● What the task requires
Omit the pictures and copy the entries exactly.

● Given data
——————————
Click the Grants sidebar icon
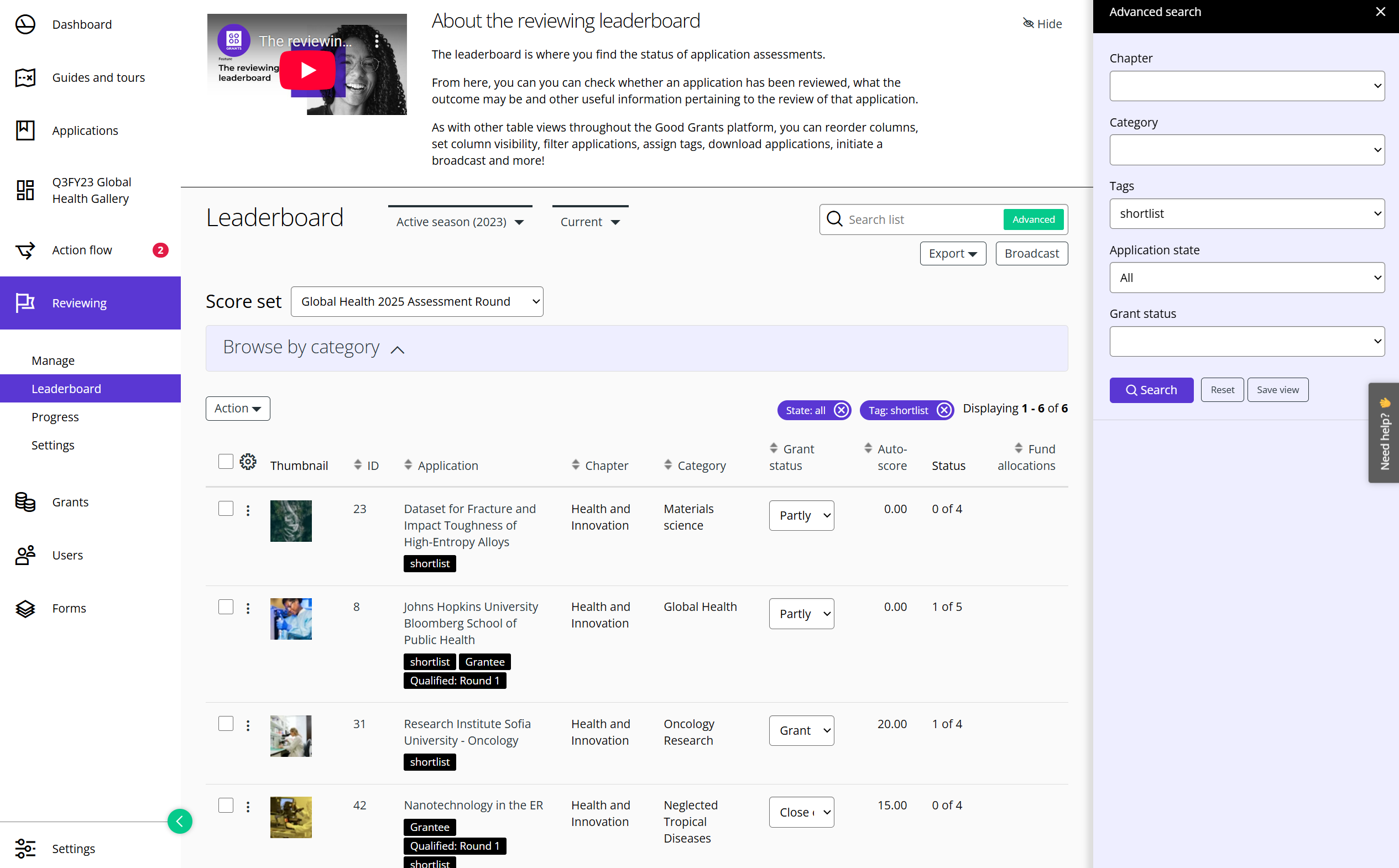1399x868 pixels. tap(25, 502)
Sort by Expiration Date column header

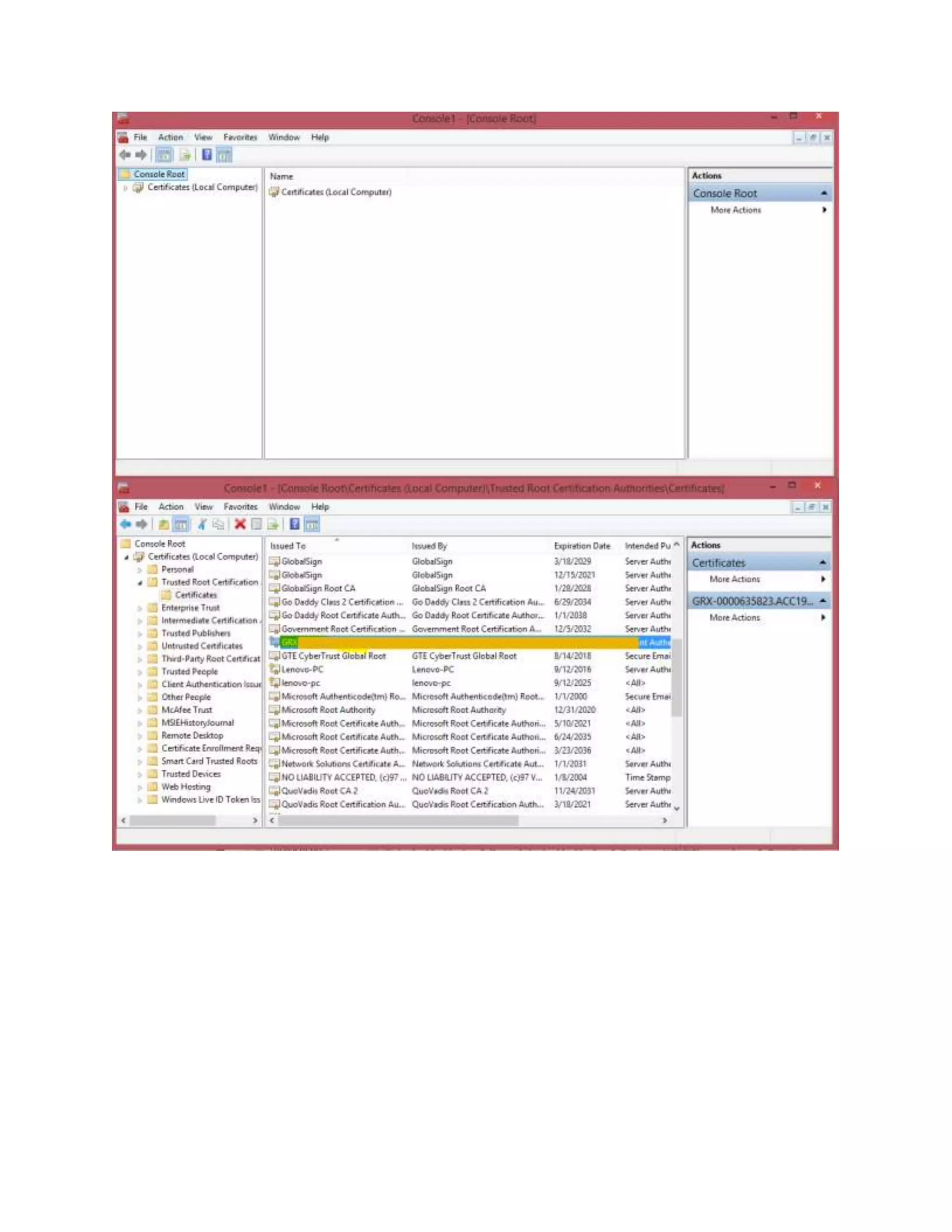pyautogui.click(x=582, y=545)
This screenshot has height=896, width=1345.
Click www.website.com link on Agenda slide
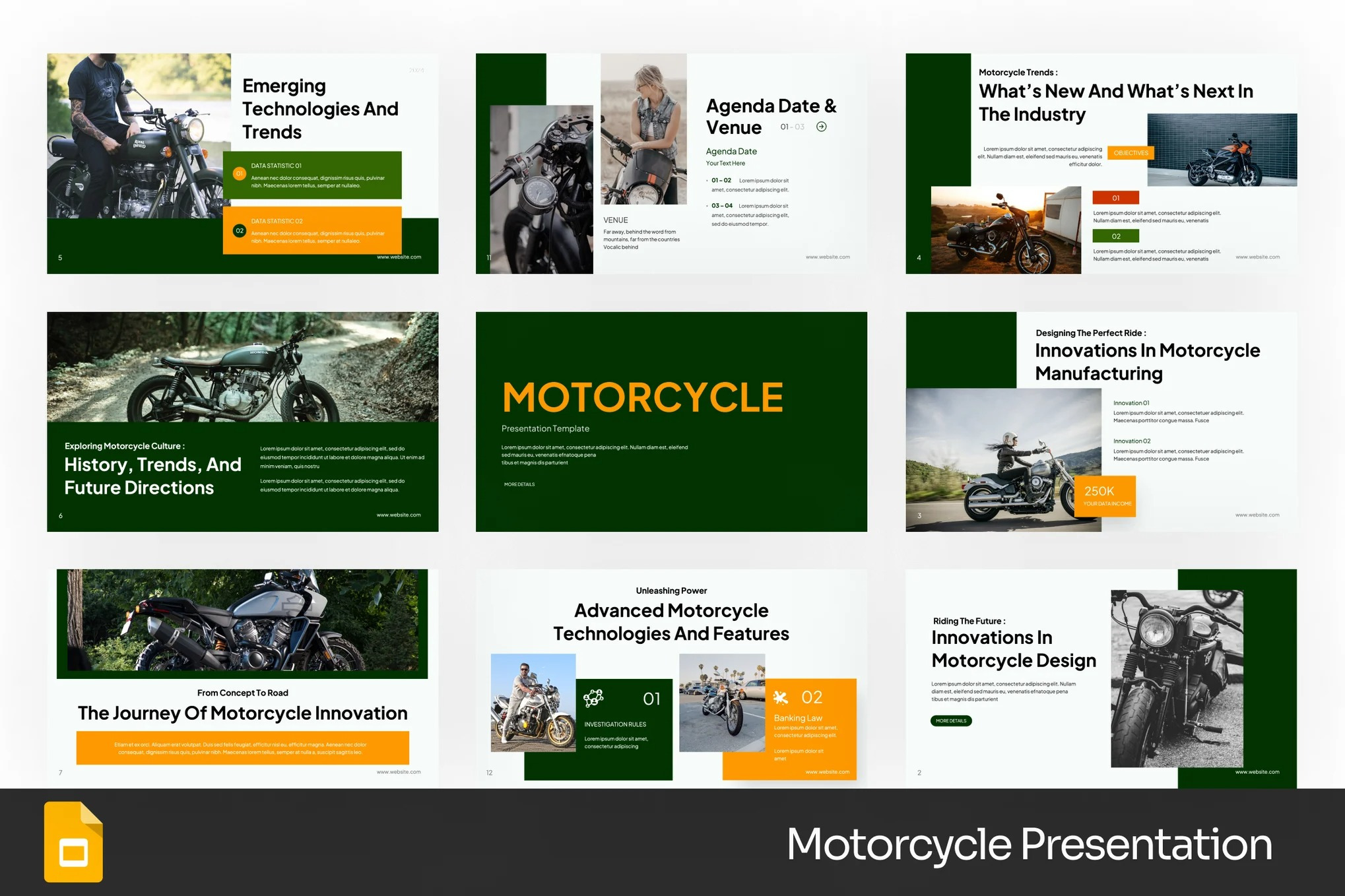click(828, 257)
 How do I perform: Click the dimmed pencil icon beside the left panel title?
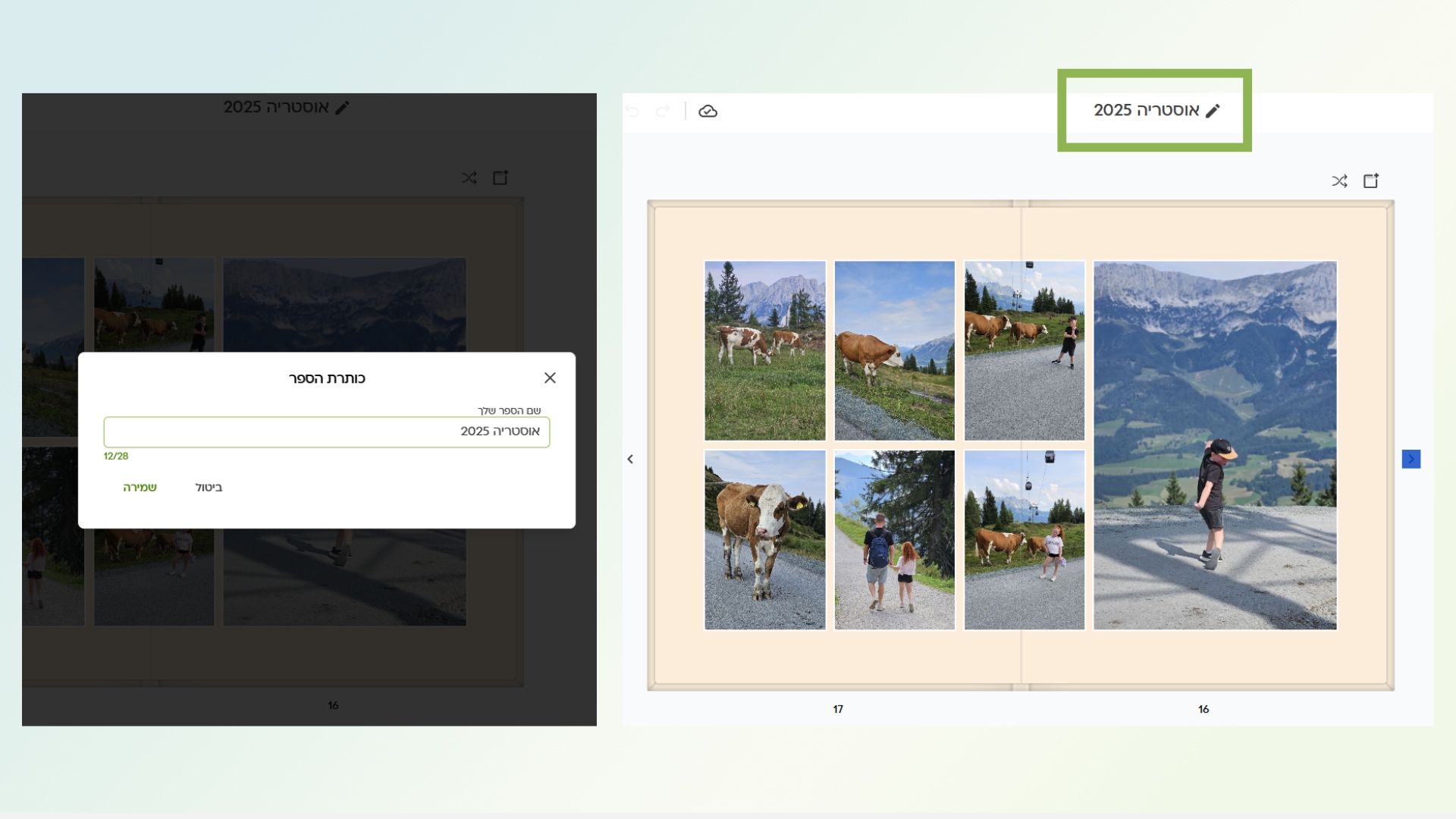(x=343, y=108)
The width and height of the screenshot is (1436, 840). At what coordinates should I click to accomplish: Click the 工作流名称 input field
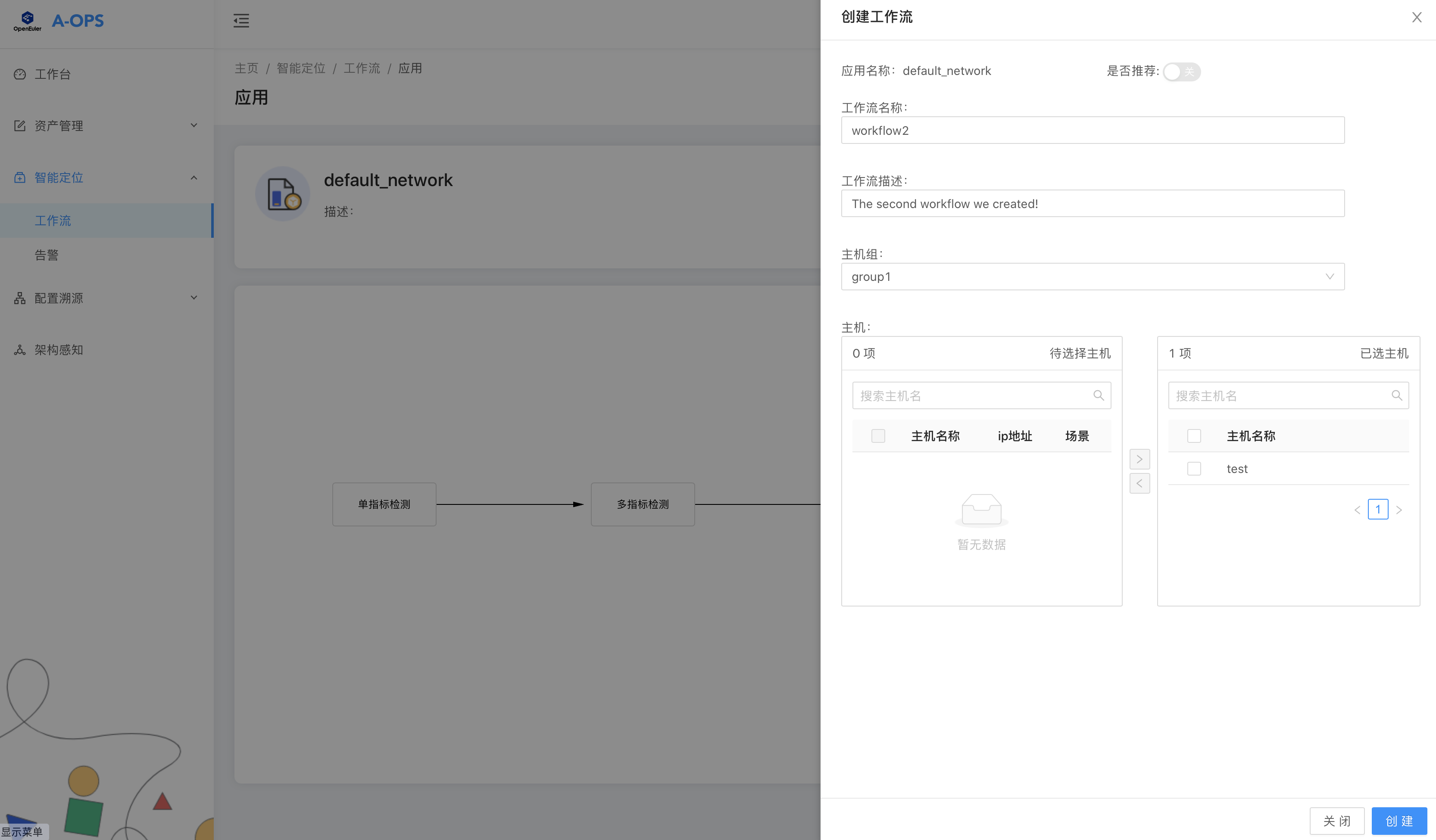point(1093,131)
——————————
● Reply to the task
Click the Grants sidebar icon
1399x868 pixels. tap(25, 502)
Sort by Expiration Date column header

pyautogui.click(x=582, y=545)
This screenshot has height=896, width=1345.
Click www.website.com link on Agenda slide
click(828, 257)
 How do I perform: Click the dimmed pencil icon beside the left panel title?
(x=343, y=108)
The width and height of the screenshot is (1436, 840). At what coordinates should I click to accomplish: Click the 工作流名称 input field
point(1093,131)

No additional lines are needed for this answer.